本組資料顯示,觀察組在治愈率、患者滿意度方面與對照組比較差異無統計學意義,而住院時間有明顯縮短,與對照組比較差異有統計學意義。說明PPH 加外痔切除術與傳統的外剝內扎術是同樣安全、治療混合痔的有效方法,并且縮短了住院時間。
混合痔的治療重在消除和減輕主要癥狀,因此觀察混合痔術后的并發癥非常重要。外剝內扎術易損傷齒線及齒線上下黏膜和皮膚,創面較大,創面愈合時間長。PPH 切除痔的同時,對遠近端黏膜進行吻合,荷包縫合時僅達黏膜下層,不損傷肛墊,切除少許外痔,不易發生肛門狹窄。宋培棟等報道傳統外剝內扎術后易并發肛緣水腫及肛門狹窄[2]。本組資料亦顯示,術后觀察組肛緣水腫、肛門瘙癢、肛管狹窄的發生率均明顯少于對照組,差異有統計學意義。本研究中一例PPH 加外痔剝除術后患者肛緣水腫重,我們體會與術后殘留皮贅較多有關,因此主張切除外痔的同時,將多余的皮贅適當切除,保留一定的皮橋,若1 周后水腫仍未消退或形成血栓者,應及時切開、減壓、剝離血栓以減少疼痛。若有膿腫形成,應及時切開引流,防止感染擴散。肛緣水腫形成原因復雜,需以預防為主、積極治療。

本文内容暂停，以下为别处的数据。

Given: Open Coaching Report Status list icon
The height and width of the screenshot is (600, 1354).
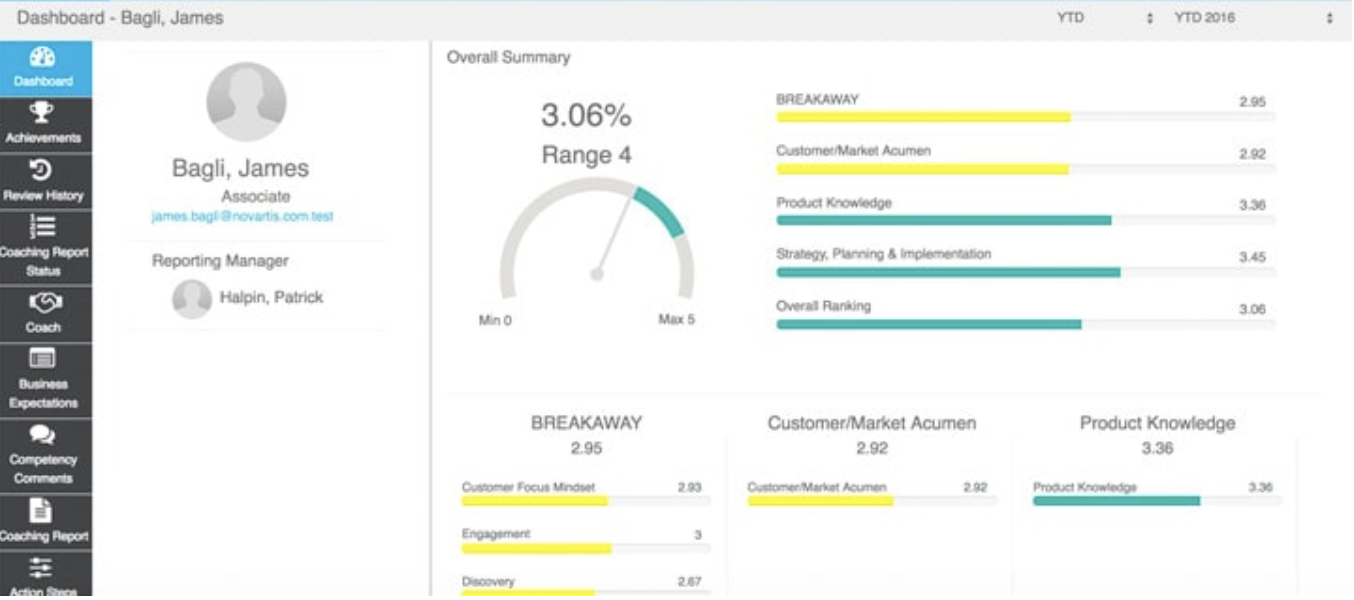Looking at the screenshot, I should 43,227.
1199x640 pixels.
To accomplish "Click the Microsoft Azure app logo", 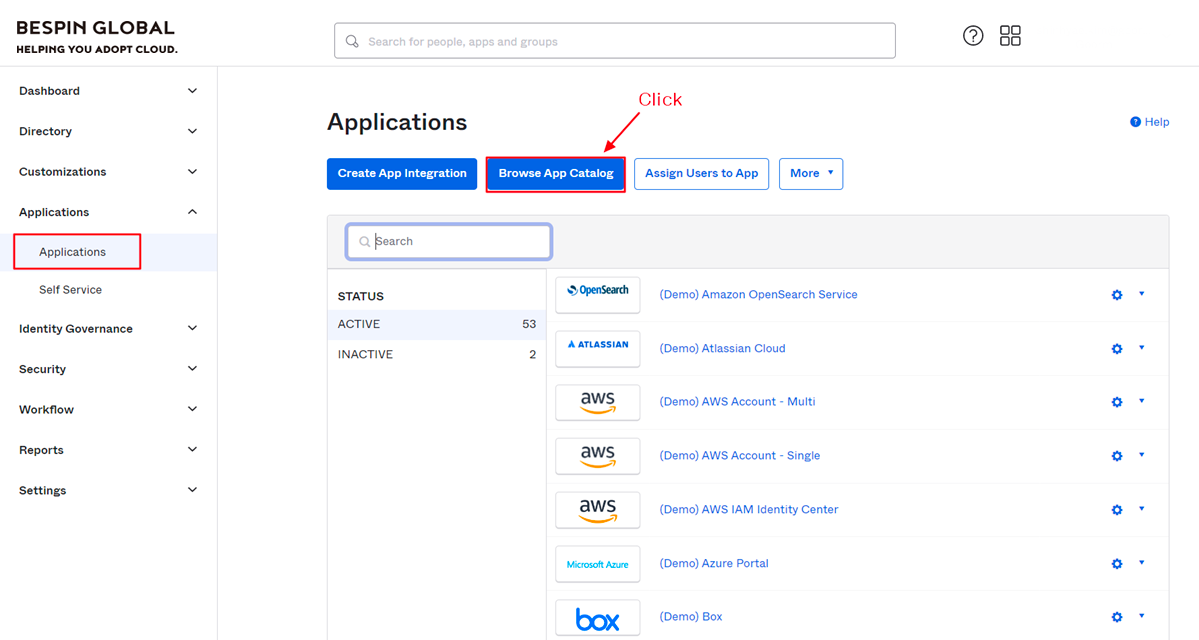I will pos(598,564).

肛門疼痛是術后患者主訴最主要的癥狀。PPH 切除外痔的創口小,疼痛感較傳統外剝內扎術要輕,時間也短。筆者發現觀察組較對照組術后第3 天、2 周、3 個月的疼痛情況明顯改善。何立輝等研究亦證實PPH 加外痔切除術的療效優于單純PPH[3]。
綜上所述,PPH 加外痔剝除術治療混合痔,操作簡單,安全有效,在并發癥和恢復方面等明顯優于傳統的外剝內扎術,是目前治療混合痔一種較理想的手術方式,臨床工作中可適當擴大PPH 加外痔切除術的適應證范圍。
[1] 宋維亮,王振軍.痔的現代治療評價[J].中國普外基礎與臨床雜志,2010,17(2):116.
[2] 宋培棟,安阿玥.痔上黏膜環形切除術聯合外痔切除術治療混合痔的療效觀察[J].山東醫藥,2012,37(19):86.
[3] 何立輝,周敬學,羅先文,等.吻合器痔上黏膜切除術加外痔切除術治療重度混合痔的臨床療效[J].2012,33(3):426.